Activity: Leave every picture out and write out the records below exactly.

Source data:
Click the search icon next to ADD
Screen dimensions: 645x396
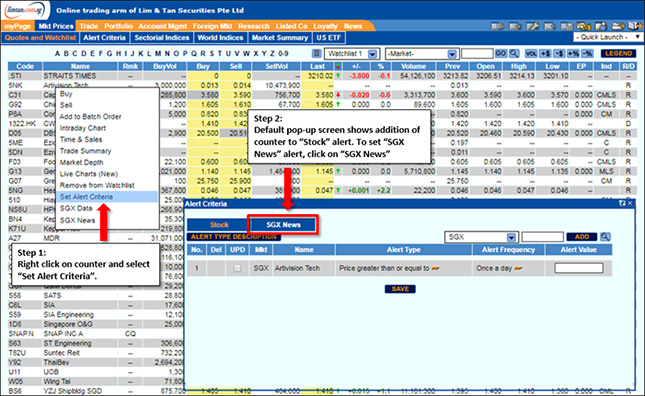[x=605, y=237]
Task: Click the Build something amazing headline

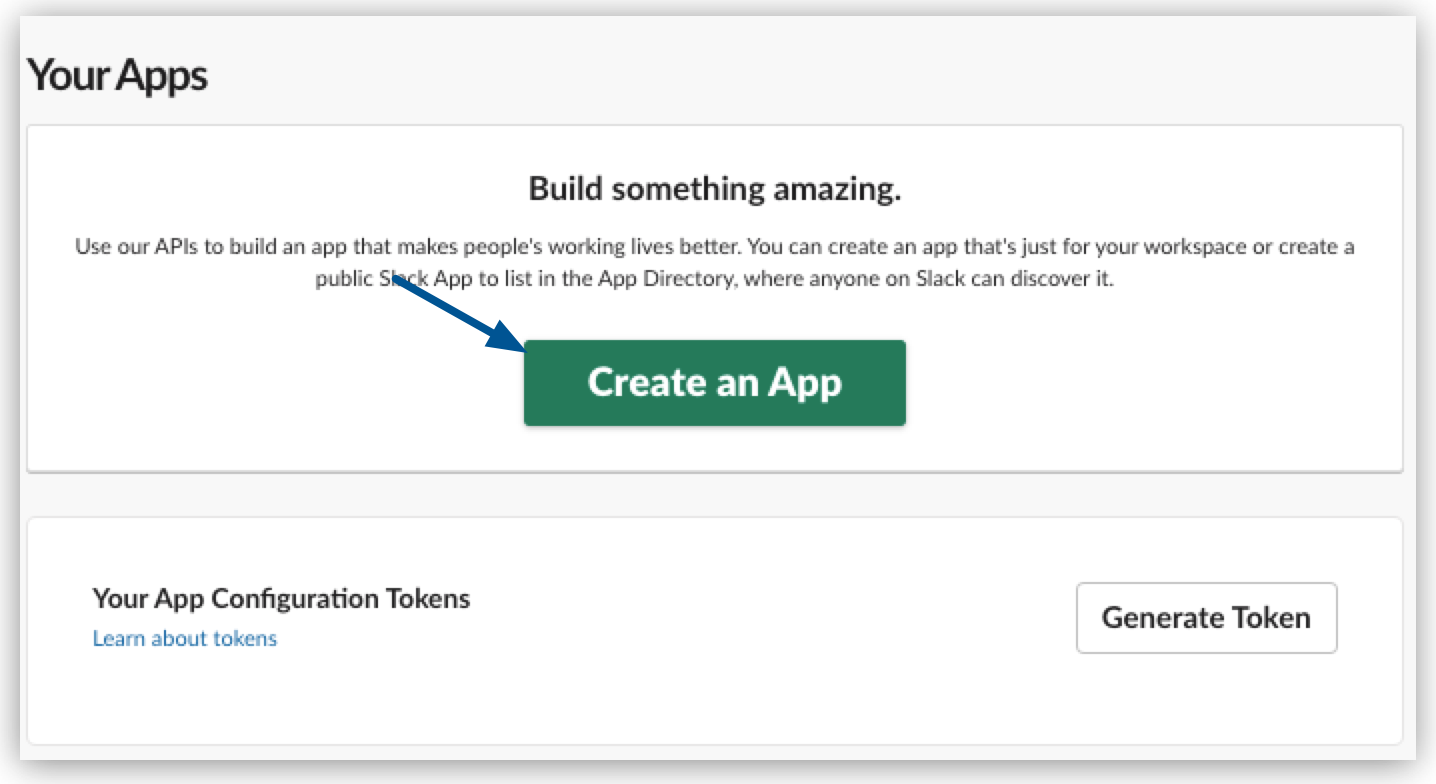Action: coord(716,189)
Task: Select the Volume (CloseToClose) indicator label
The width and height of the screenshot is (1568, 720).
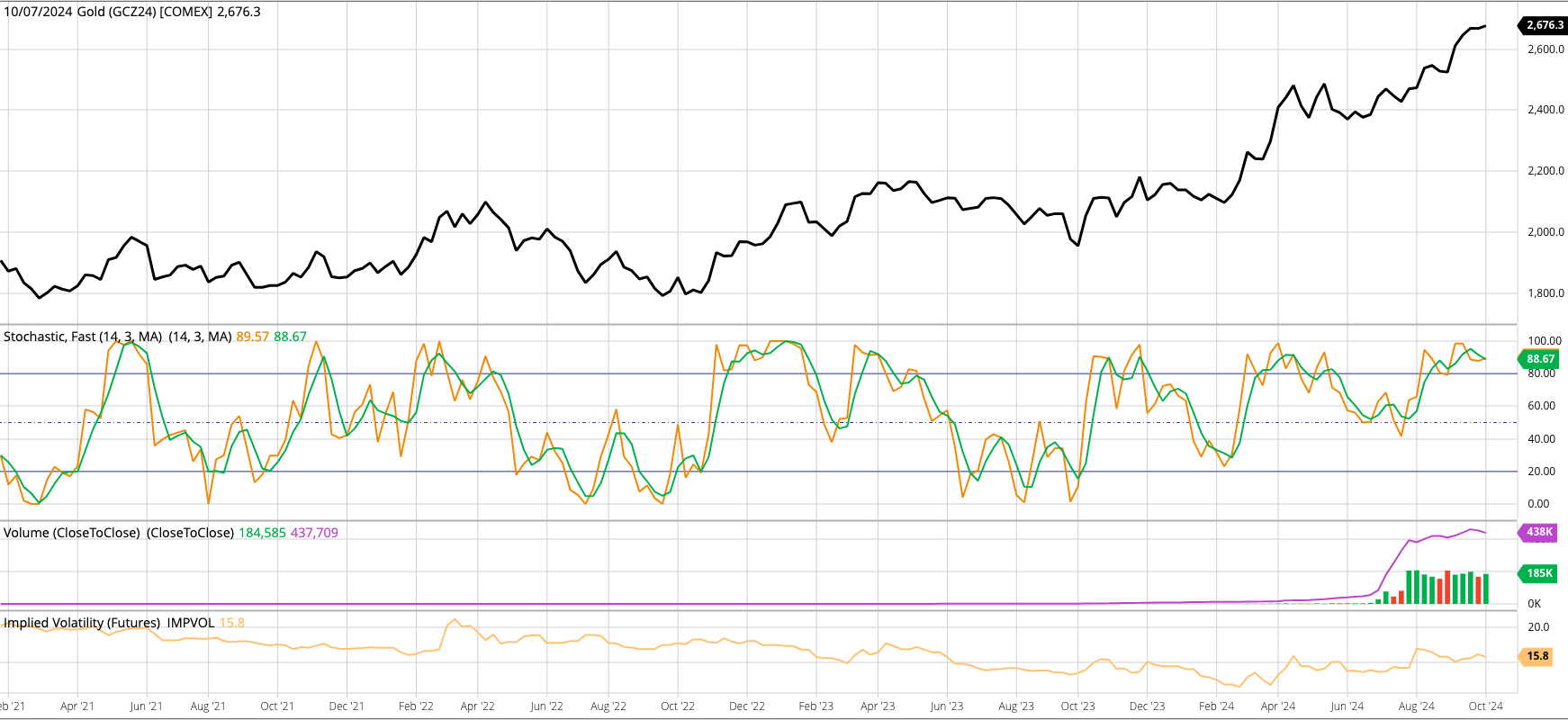Action: pos(118,533)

Your solution:
Click the search icon next to ADD
Screen dimensions: 645x396
[x=605, y=237]
Task: Click the Build something amazing headline

Action: coord(716,189)
Task: Select the Volume (CloseToClose) indicator label
The width and height of the screenshot is (1568, 720).
Action: pos(118,533)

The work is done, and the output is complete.